FedEx Peak Surcharge
- Packages originating in China is $.45/lbs in the APAC region and $.90 for other countries. For Hong Kong, it is $.45/lbs within the APAC and other destinations.
- All international packages are getting a minimum of $.10/lbs surcharge. The list by country/origin and destination is on the FedEx website.
- FedEx is also charging a package a minimum of $1 per shipment and $50 for freight.
UPS Peak Surcharge
- Enforced peak surcharges from China and Hong Kong. It all began at $.34, then increased to $.45/lbs, currently $.79 – HK=$.57/lbs.
- Other international shipments from all other countries are $.11/lbs and $.34 for freight.
- Effective from May 31, 2020, ground residential and SurePos =$.30.
- Large parcel surcharge=$31.45, additional if 500 or more weekly instances. Applicable for all shipments.
FedEx and UPS Domestic Shipping Charges Differences
- Effective from June 6, 2020, FedEx has enforced a “Temporary Surcharge” of $.40 per parcel for all SmartPost shipments.
- There will be $30 per package for all shipments as the Oversize fee (if exceeds the length of 96 inches, or 130 inches length and girth). In the case of UPS, 500 or more weekly shipments will trigger the fee, whereas FedEx will enforce this fee to all oversize parcels.

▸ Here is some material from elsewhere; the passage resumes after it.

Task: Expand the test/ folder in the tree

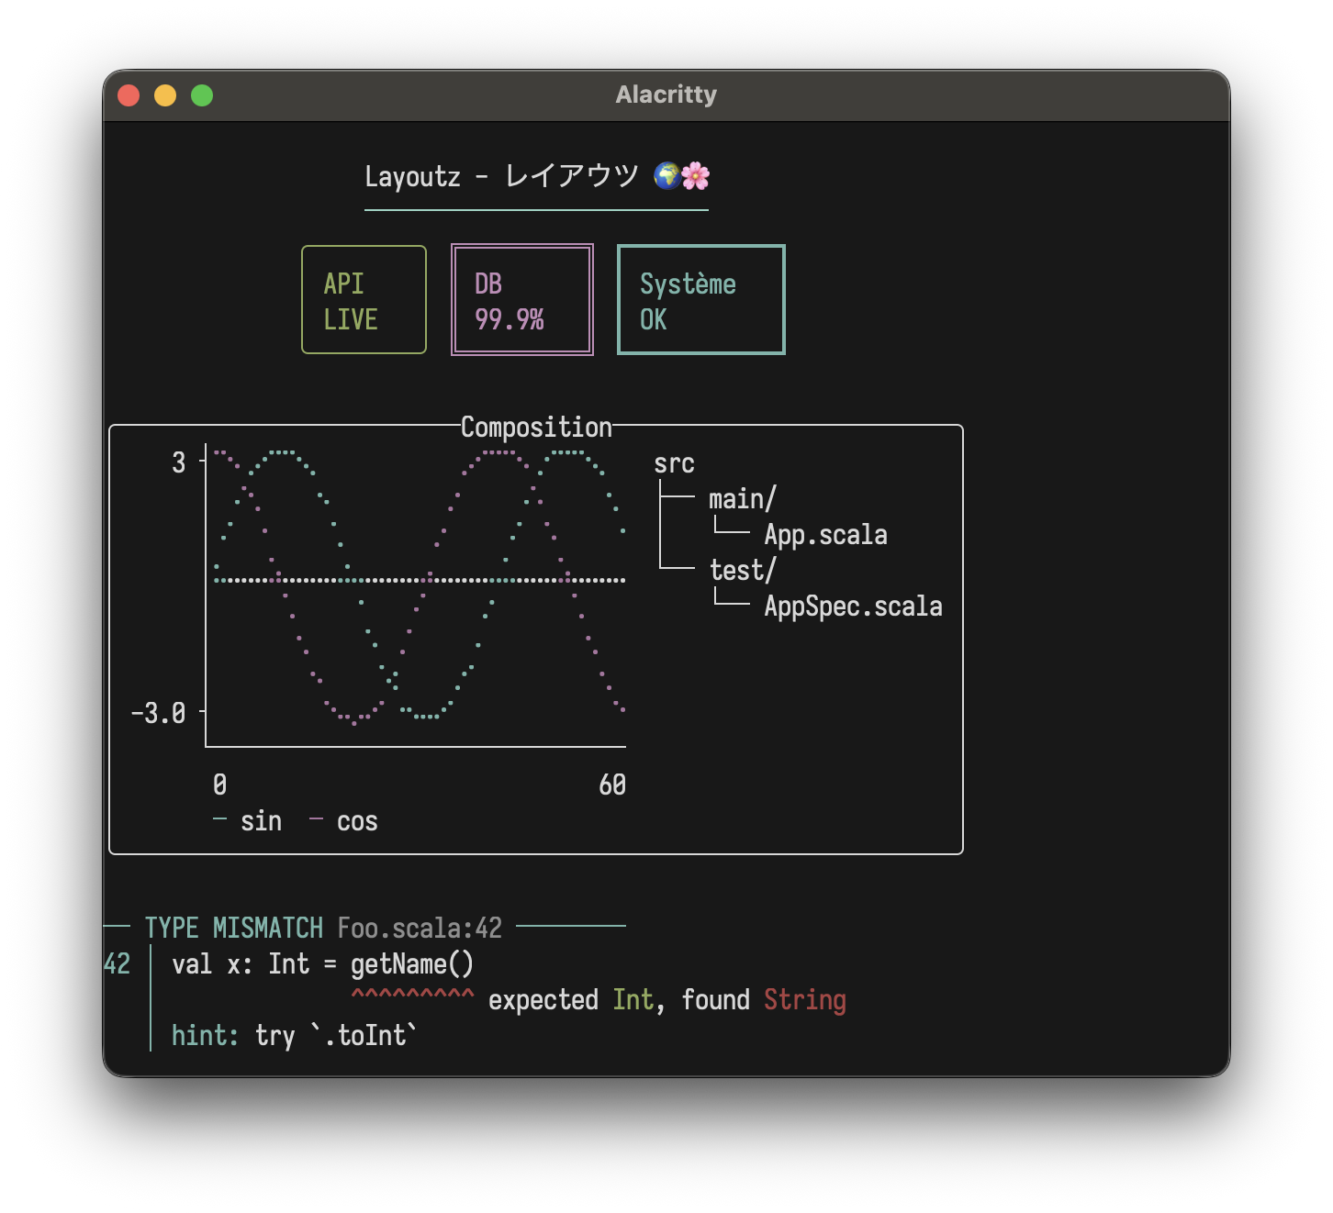Action: (742, 571)
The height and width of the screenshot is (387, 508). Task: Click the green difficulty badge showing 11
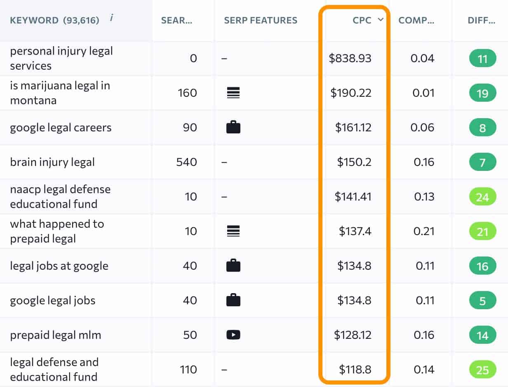482,58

- There is a “Peak Residential” fee of $.30 per parcel for both ground and express packages if the ground and express residential weekly parcel delivery volumes exceed 40,000 packages. It is 120 percent or more compared to the average weekly volume in February 2020
How higher shipping cost has affected eCommerce shipping budget
The effects of customer acquisition costs, customer retention costs, and additional surcharges due to COVID-19 have increased the overall shipping budget, which eventually comes down to eCommerce consumers.

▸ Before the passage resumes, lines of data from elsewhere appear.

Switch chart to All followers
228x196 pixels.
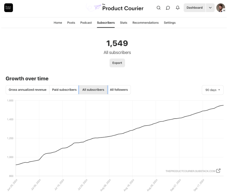tap(119, 90)
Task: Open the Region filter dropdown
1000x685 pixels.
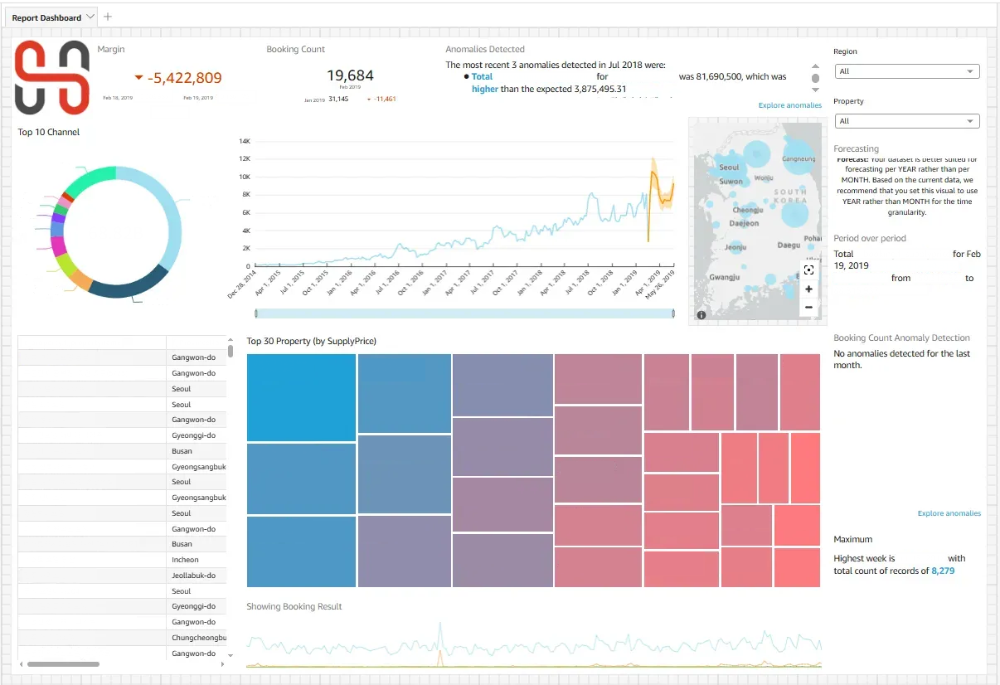Action: [x=906, y=71]
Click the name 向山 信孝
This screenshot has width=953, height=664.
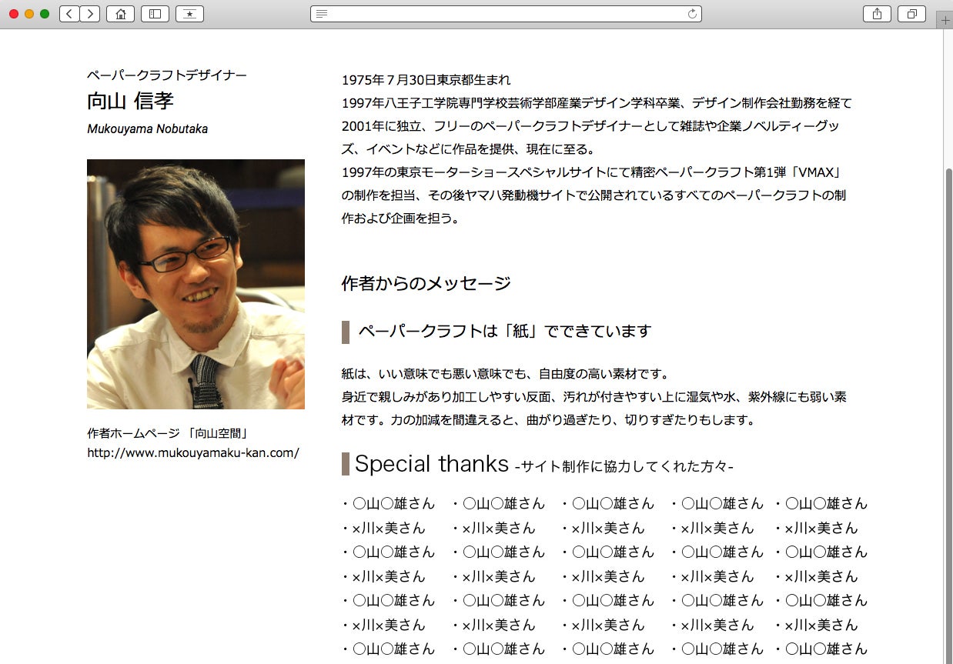[x=130, y=101]
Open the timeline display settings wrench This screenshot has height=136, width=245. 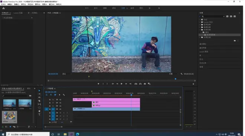click(x=64, y=95)
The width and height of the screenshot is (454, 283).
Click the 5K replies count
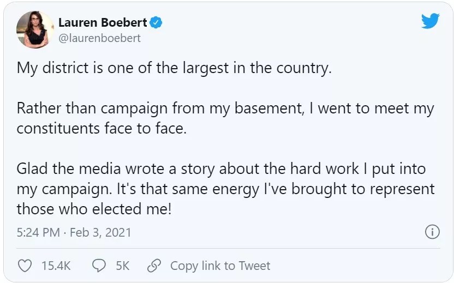point(122,266)
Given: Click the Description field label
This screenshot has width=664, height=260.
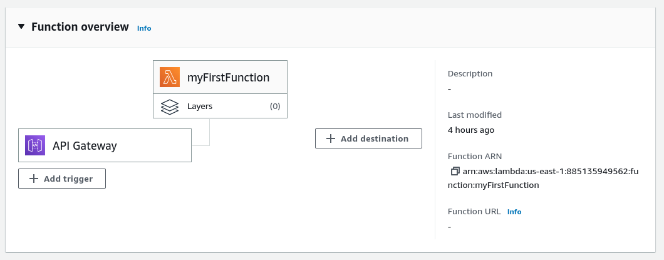Looking at the screenshot, I should click(470, 74).
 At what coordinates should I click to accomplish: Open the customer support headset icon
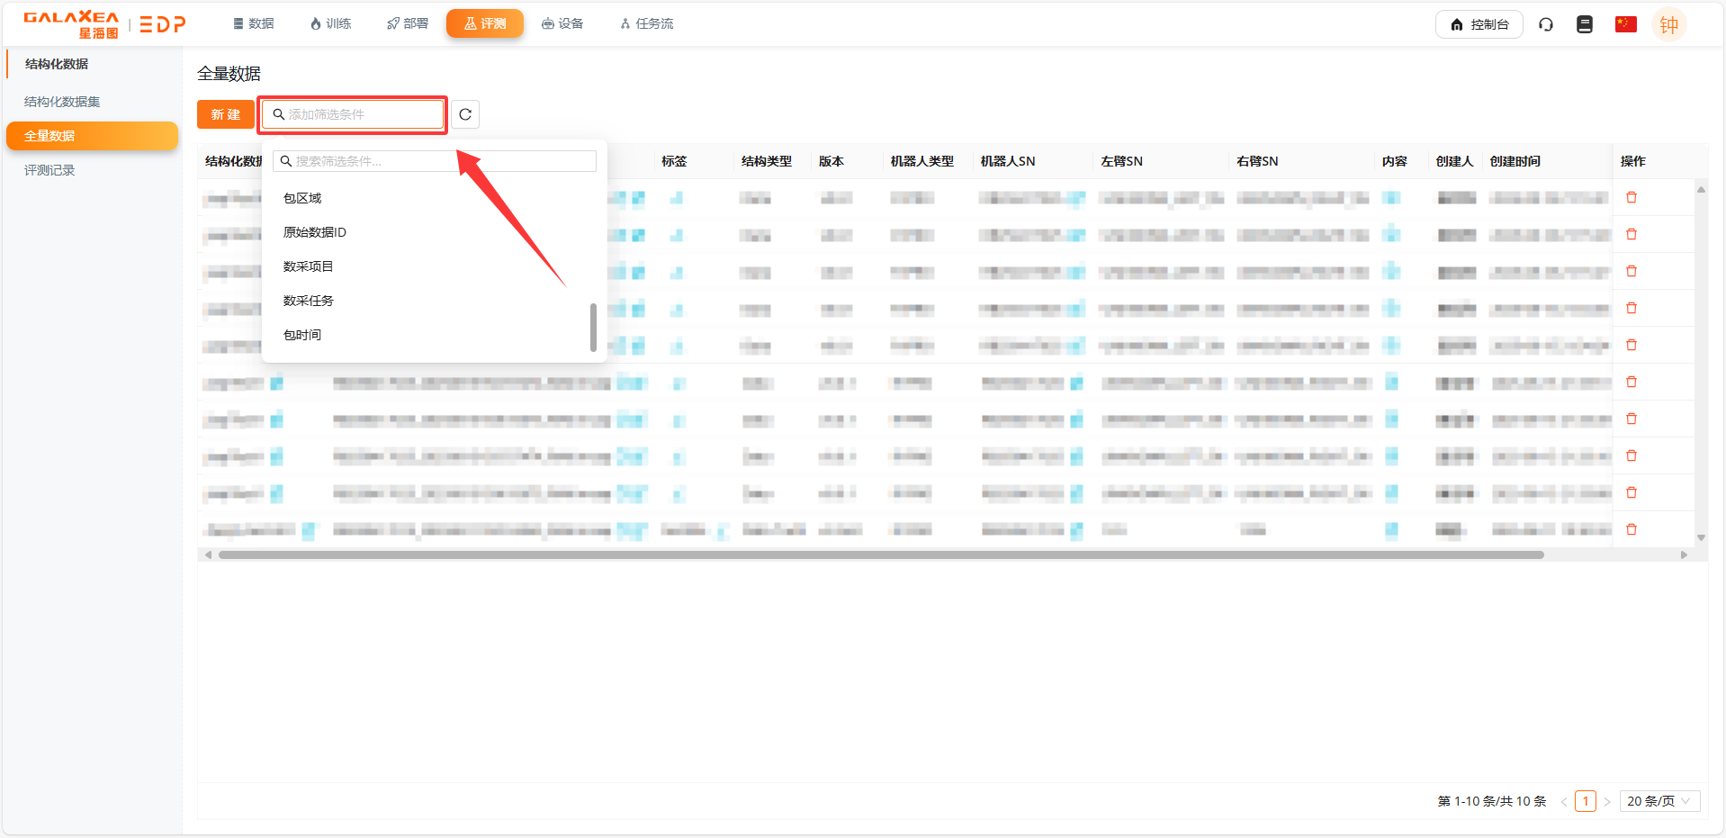[1546, 24]

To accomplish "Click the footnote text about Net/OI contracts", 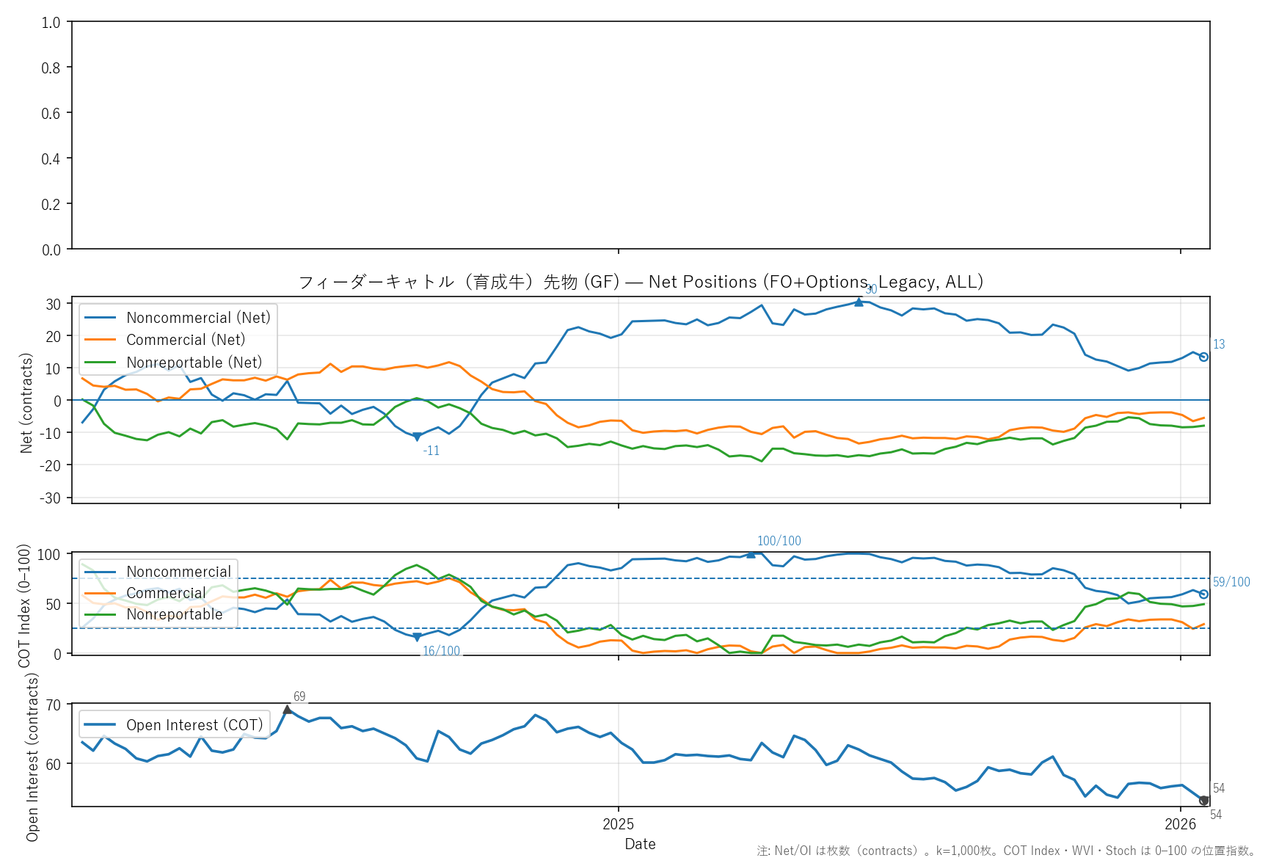I will tap(1006, 851).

Cost of customer acquisition soars
Studies show that shipping fees significantly influence order incidence rates and additional shipping cost significantly. The analysis also indicates that customer acquisition is affected due to order size, whereas base shipping fee levels influence retention. Besides, a profitability analysis shows that providing incentives for larger package sizes may outperform free shipping.

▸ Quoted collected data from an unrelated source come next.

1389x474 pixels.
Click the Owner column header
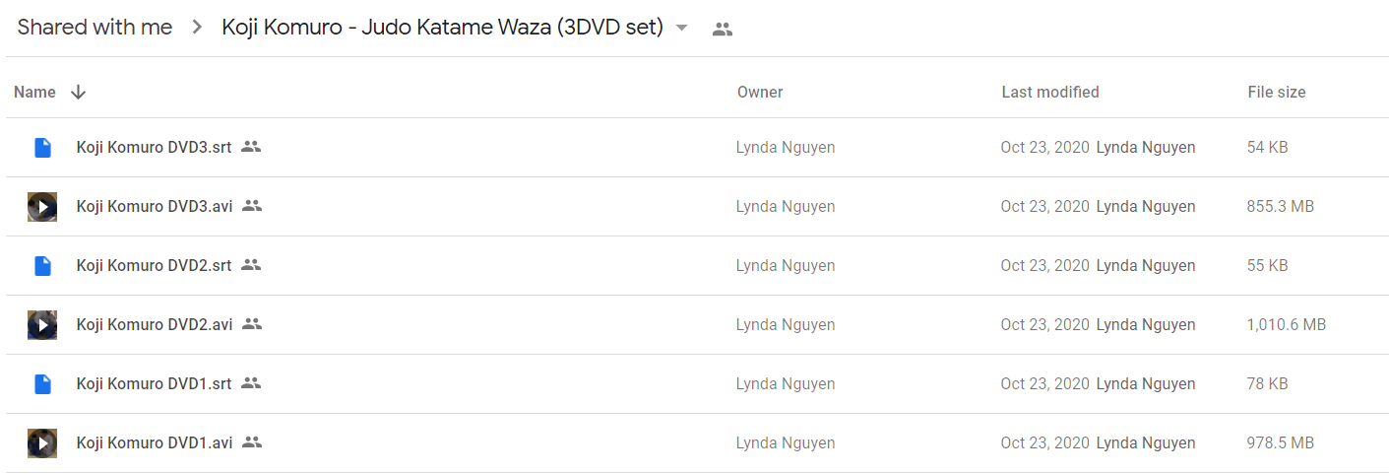pos(760,92)
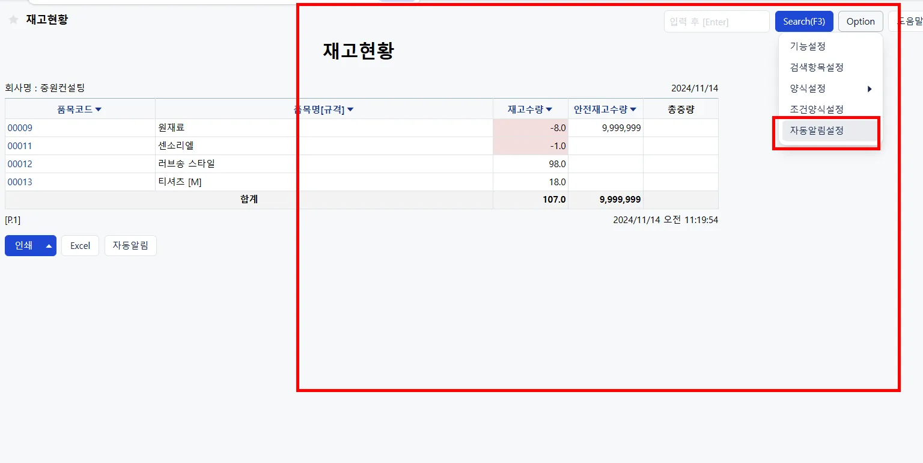Click the favorite star next to 재고현황
The image size is (923, 463).
(13, 20)
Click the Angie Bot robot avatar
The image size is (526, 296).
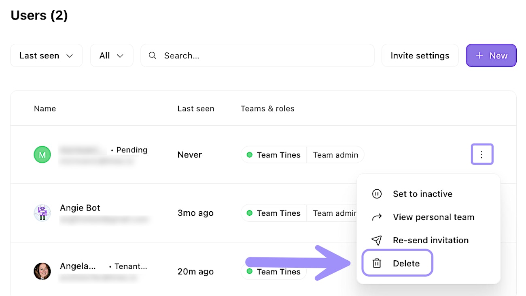coord(42,213)
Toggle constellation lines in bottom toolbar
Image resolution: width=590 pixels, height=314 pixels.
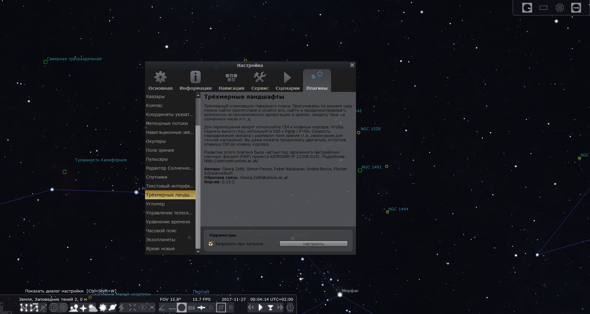(24, 308)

Inventory management becomes pricier
Higher parcel volumes for FedEx and UPS have led to higher costs for storage, equipment leasing, overtime costs, hiring, airline costs, etc. Besides, higher operating costs due to COVID-19 also add up to the shipping costs. Some of these expenses are sanitization stations, testing, consulting fees, etc.
Higher incidence of delivery delays
With escalating B2C deliveries, FedEx and UPS are struggling to meet delivery commitment. It is crucial to remember that B2C deliveries have much lower profit margins than B2B due to higher miles, more stoppages, and less delivery density. Both FedEx and UPS have justified the increasing rates to offset the steep operating costs to maintain their service .
How can eCommerce and shipping carriers overcome these challenges?
eCommerce businesses and shipping carriers like FedEx and UPS are undergoing major changes when it comes to dealing with the types of parcel deliveries that are moving through their networks. These changes have occurred because of the recent shift in consumer demand toward eCommerce.
Currently, carriers are working with lighter-weight packages requiring frequent stops and higher mileage regarding reduced delivery revenues. This is an effort to keep up with the major shift by mitigating additional operating costs and enforcing PSS.
Due to the current scenario, shippers are now picking slower, more cost-effective options instead of more expensive premium alternatives after COVID-19. The express services that once accounted for 17 percent of parcels now equate to as low as 11 percent. Many believe that suspending money-back service guarantees may have triggered the decline.
Before enforcing any new surcharges, eCommerce business and shipping carriers should think about how these changes would affect their service performance and costs. Although it may take a little extra work on your part, it is essential to pay attention to shipping carrier behavior as a way to protect your eCommerce business’ margins.